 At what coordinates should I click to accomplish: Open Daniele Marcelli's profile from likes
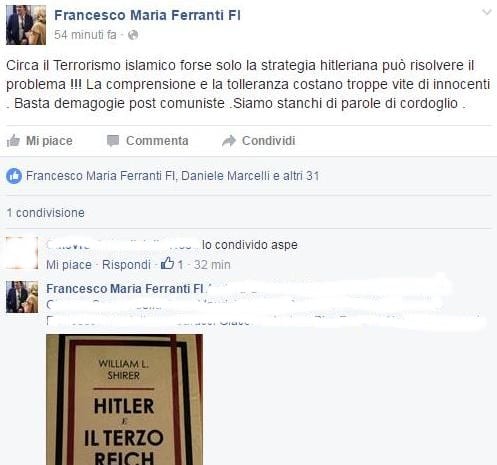[225, 176]
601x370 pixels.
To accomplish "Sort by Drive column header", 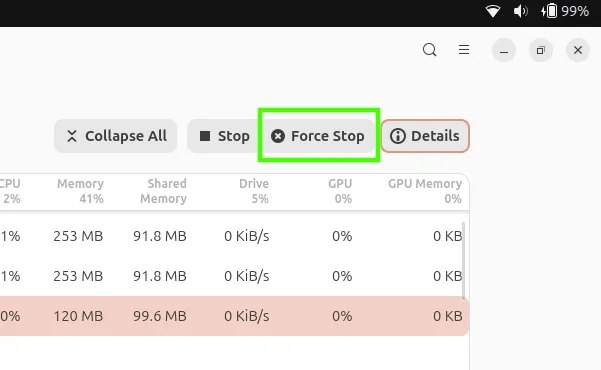I will pyautogui.click(x=254, y=191).
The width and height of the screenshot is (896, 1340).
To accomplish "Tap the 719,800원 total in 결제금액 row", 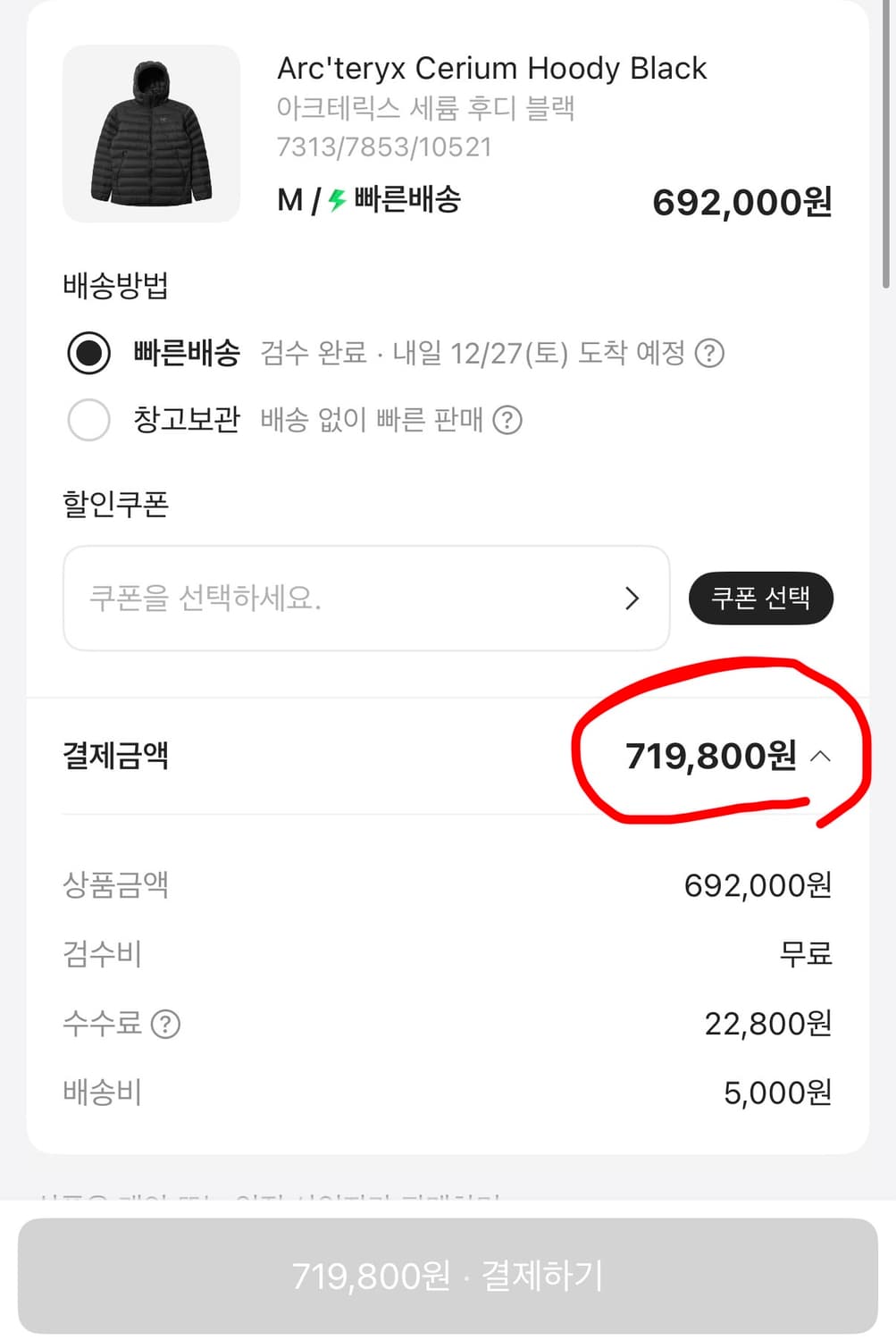I will [710, 757].
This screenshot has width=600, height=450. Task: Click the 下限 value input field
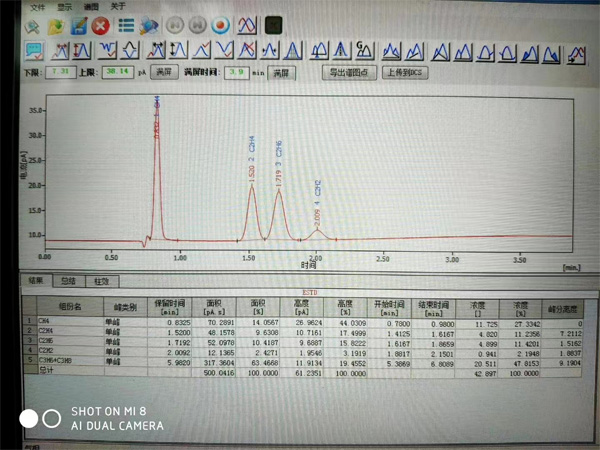tap(60, 73)
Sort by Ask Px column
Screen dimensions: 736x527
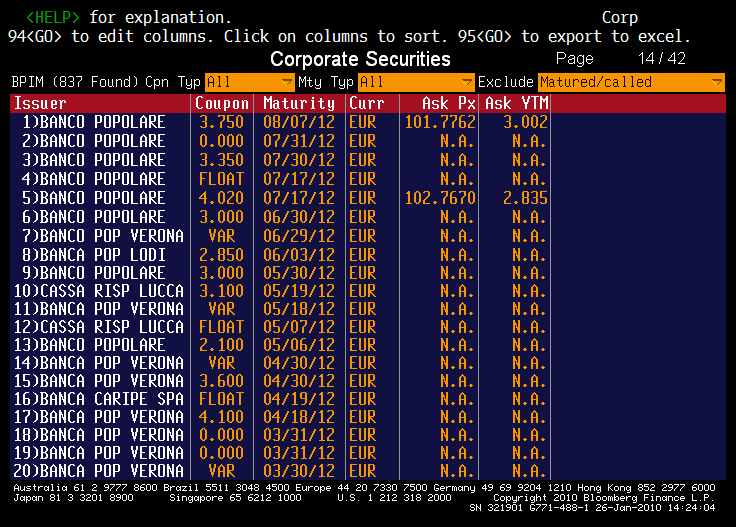coord(439,103)
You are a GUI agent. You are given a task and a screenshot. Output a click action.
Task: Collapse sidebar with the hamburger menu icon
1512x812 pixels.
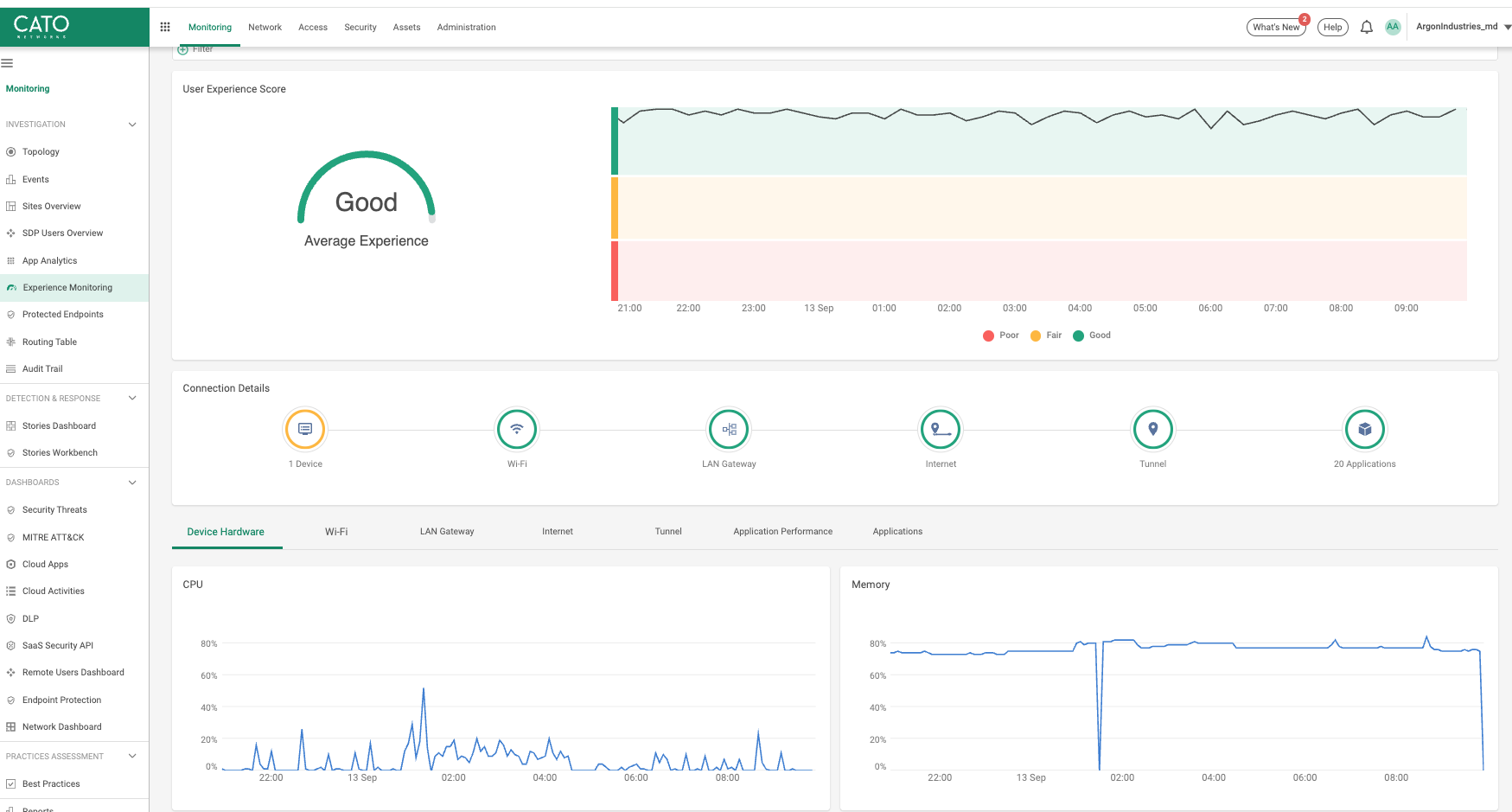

**YOUR ASSIGNMENT**
Write out again, word for word, the lines from the one holding "You are a GUI" through the final line of the listing, including both ends but no pictures.

**TASK OUTPUT**
You are a GUI agent. You are given a task and a screenshot. Output a click action.
Task: Collapse sidebar with the hamburger menu icon
1512x812 pixels.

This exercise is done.